Inspiration

Every developer knows the feeling. You join a new codebase, or someone leaves and drops their repo in your lap, and the first few days are just... lost. You're opening files at random, grepping for entry points, breaking things you didn't know were connected, and bothering people who don't have time to explain.

The code isn't the problem. The problem is you have no map.

Senior engineers fix this when they're around they pair with you, they tell you the things you didn't know to ask, they catch you before you touch the wrong file. That knowledge doesn't live anywhere. It's not in the README. It walks out the door when they do.

That's what Compass is trying to fix. The thing that made it actually possible: Gemini's 1M token context window is large enough to read an entire codebase in one shot. Pair that with the Live API's real-time voice and vision, and you can build something that's never really existed an AI that has genuinely read every line of your codebase and can sit next to you while you work.

What It Does

You paste a GitHub URL. That's it.

Compass runs the repo through a four-pass Gemini pipeline. Pass 1 reads every file and pulls out what it does, what it defines, and what it imports. Pass 2 maps how files connect to each other who calls who, how data moves. Pass 3 finds the user-facing features and traces them back through the code. Pass 4 steps back and synthesises the full picture the architecture pattern, the conventions, the rules, the things you need to know before you touch anything.

That becomes a knowledge graph. Everything else runs off it.

You get a text brief you can read in 90 seconds. You get an audio brief where Gemini walks you through the codebase out loud, like a senior engineer doing a handoff and you can interrupt mid-sentence and ask questions. You get an architecture diagram. You get a PDF report that covers every file in the repo: what it does, what calls it, what it calls, what functions live in it.

Then there's the Live Assistant, a persistent voice session where you can ask anything about the codebase and get answers grounded in what Compass actually found. Say "how do I add rate limiting?" and it comes back with a real plan: specific files, specific line numbers, the right order to touch things.
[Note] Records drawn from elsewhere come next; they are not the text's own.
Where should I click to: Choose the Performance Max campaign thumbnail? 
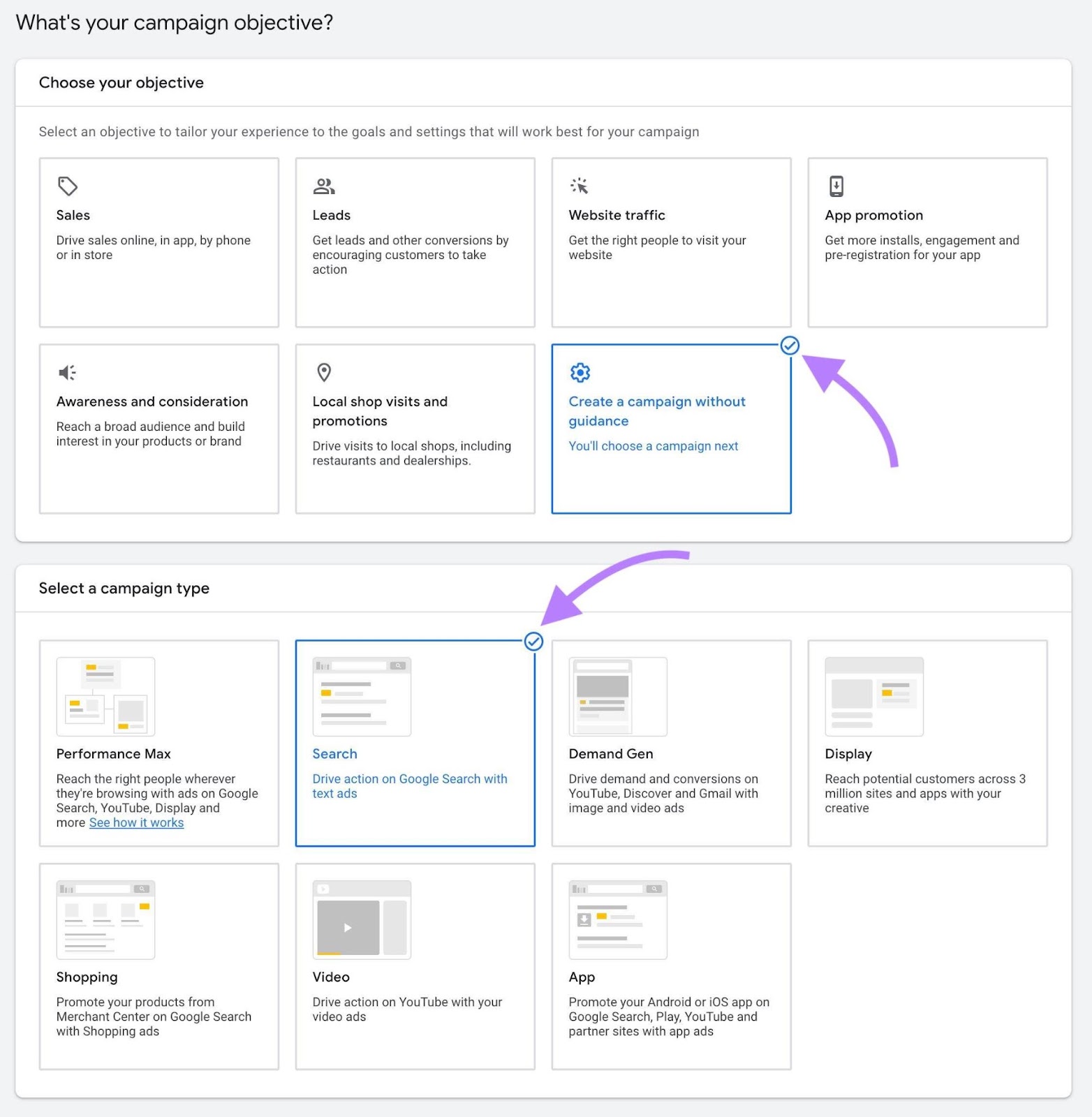pyautogui.click(x=105, y=697)
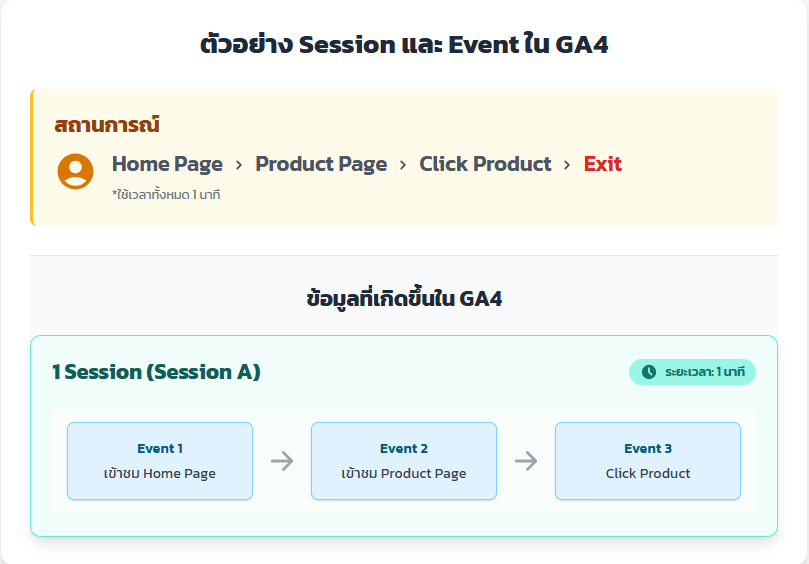Click the ข้อมูลที่เกิดขึ้นใน GA4 heading
This screenshot has width=809, height=564.
tap(404, 298)
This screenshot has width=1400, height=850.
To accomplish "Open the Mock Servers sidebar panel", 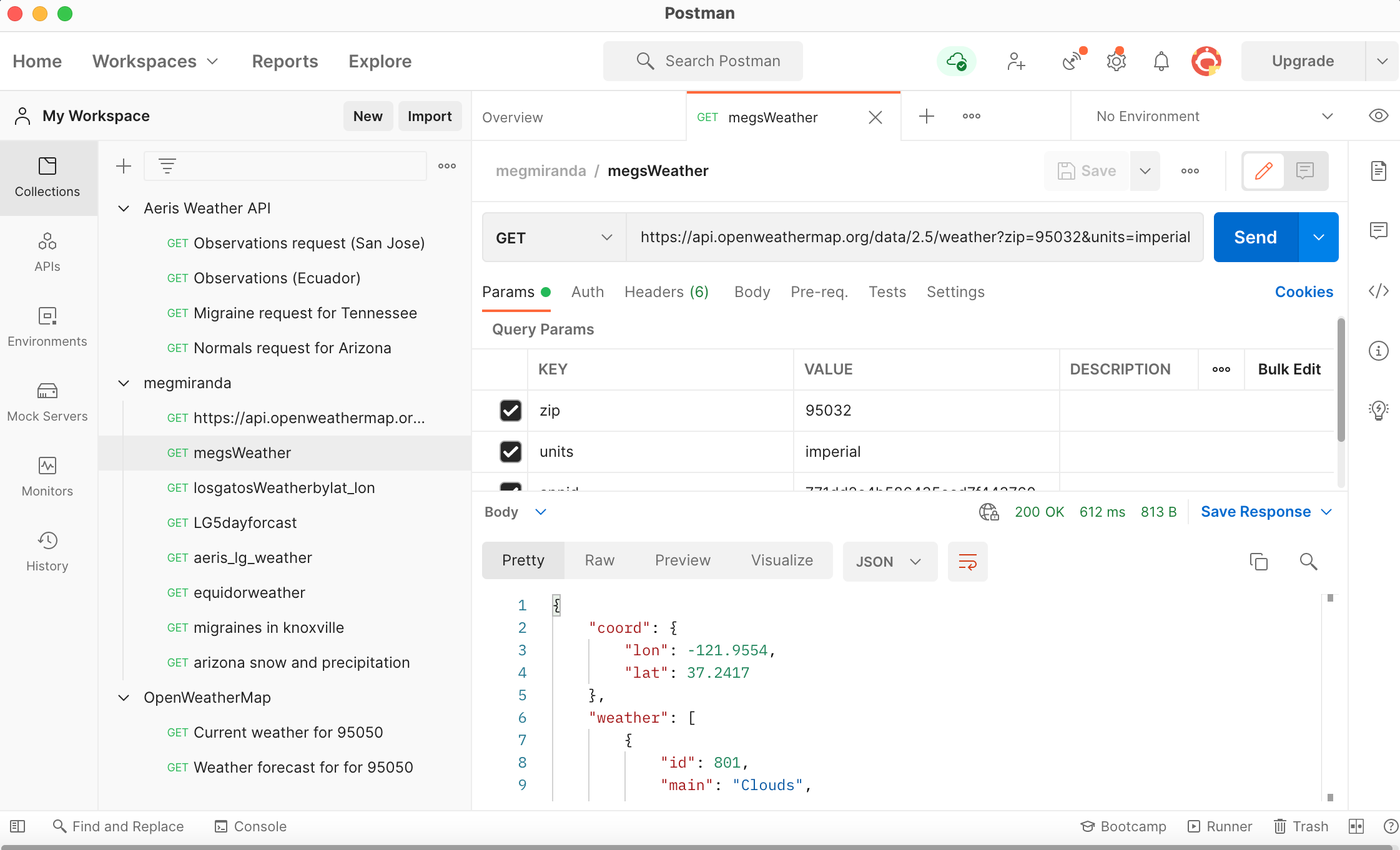I will pos(47,402).
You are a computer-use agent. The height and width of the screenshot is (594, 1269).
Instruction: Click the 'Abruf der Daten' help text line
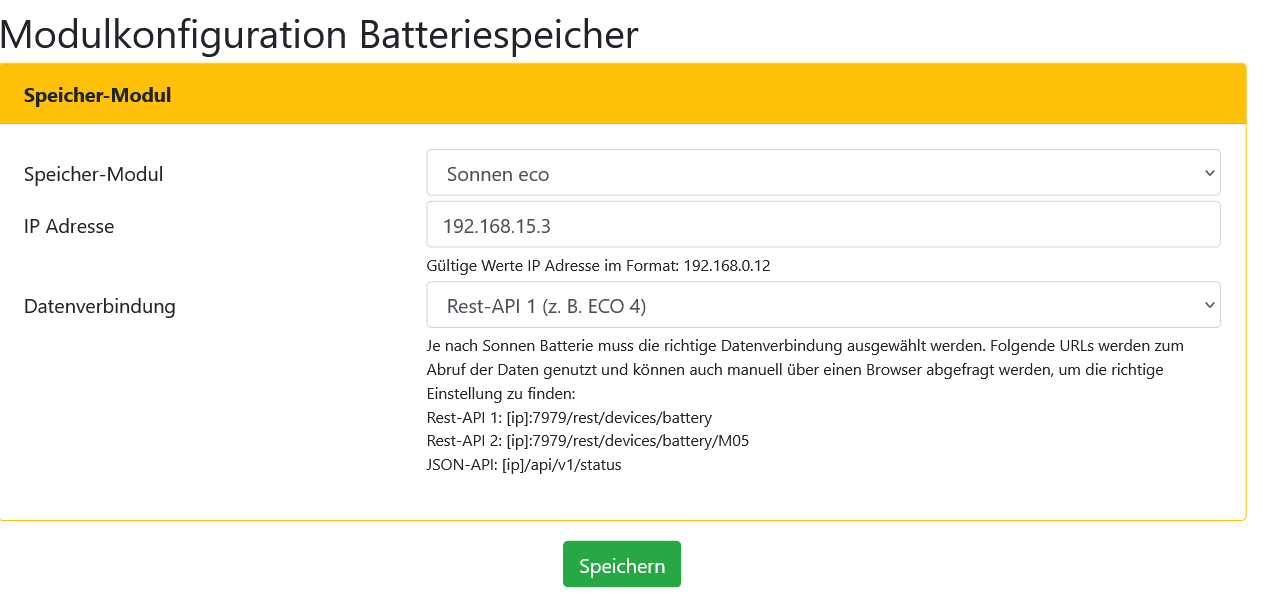(794, 369)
The Ambient Session is the part we're most proud of. You share your screen, Compass watches at 1 fps, and it just... keeps an eye on things. It knows your full codebase and your current implementation plan. When it sees you open the wrong file, it says something. When you're about to reinvent something that already exists, it says something. The rest of the time it's completely quiet.

How We Built It

Backend is FastAPI, frontend is vanilla JS with Web Audio API, AI runs through Google ADK and the google-genai SDK, PDFs through ReportLab, repo cloning through GitPython. Deployed on Cloud Run.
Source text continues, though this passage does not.